How long she would have gone on with this can never be known, but one of the babies, nearly suffocated with the earth, set up a little, whimpering cry, and Pero's motherly heart responded at once.
She knew it was a cry of pain—of distress—and so she suddenly gave up the burrowing and turned back to her little one.
It was a good thing she did so, for she had to do some more burrowing work in order to get the babies out of the earth which she had thrown over them. But by the time she had done this she realized that the man had stopped trying to get in, and so she was able to lie down.
Her tired little body was quivering with excitement; her nostrils opening and shutting convulsively, and her little heart beating like a trip-hammer. She gathered her babies to her and gave them their evening meal, but all the time she was listening for the enemy.
He was indeed an enemy, and was deeply disappointed at not being able to get Pero, for there were so many burrows about there, and the porcupines had done so much mischief to his various crops—potatoes, carrots, rice and roots of many kinds—that he was determined to destroy them.
So determined was he to kill them, that he was already having dogs trained to take up the scent of the porcupine—dogs who would not be quite so stupid as Jock, although in many cases they would probably get a few quills.
There were two reasons for killing the porcupines. One was to get rid of them and their destructive propensities; the other was that they provided an article of food, their flesh being very white and palatable, resembling pork or veal.
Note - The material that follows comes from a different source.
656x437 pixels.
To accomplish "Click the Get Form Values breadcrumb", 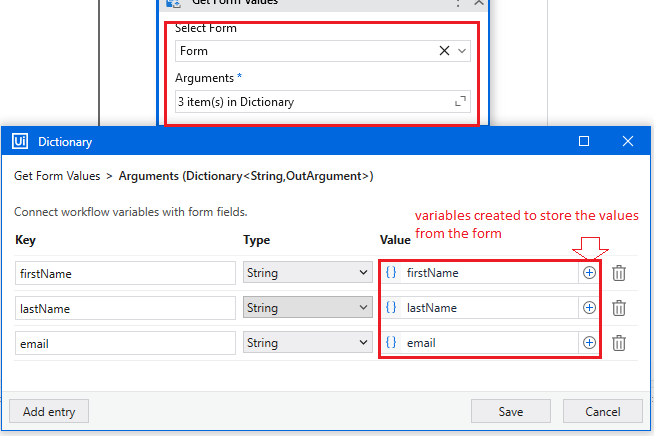I will point(57,176).
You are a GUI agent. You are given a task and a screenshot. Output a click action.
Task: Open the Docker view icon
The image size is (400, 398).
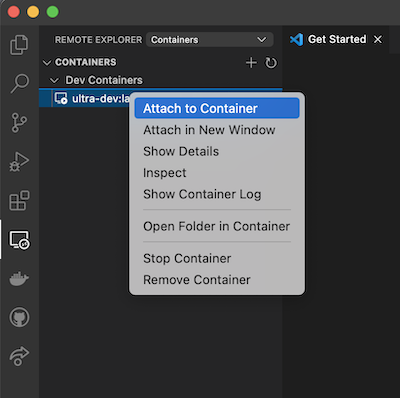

But the man had failed this time, and Pero was determined that she would not risk that danger again. So, the next day, she made a little tunnel from her present home into another hole that she had carefully burrowed out.
Then for some days and weeks she was again busy collecting food. And this was hard work, as roots and plants were getting scarce. Meanwhile, the babies were growing strong and sturdy, and their tiny quills were just beginning to peep out.
Pero finished her work at last, and her second winter home was as carefully and well stocked as her first one.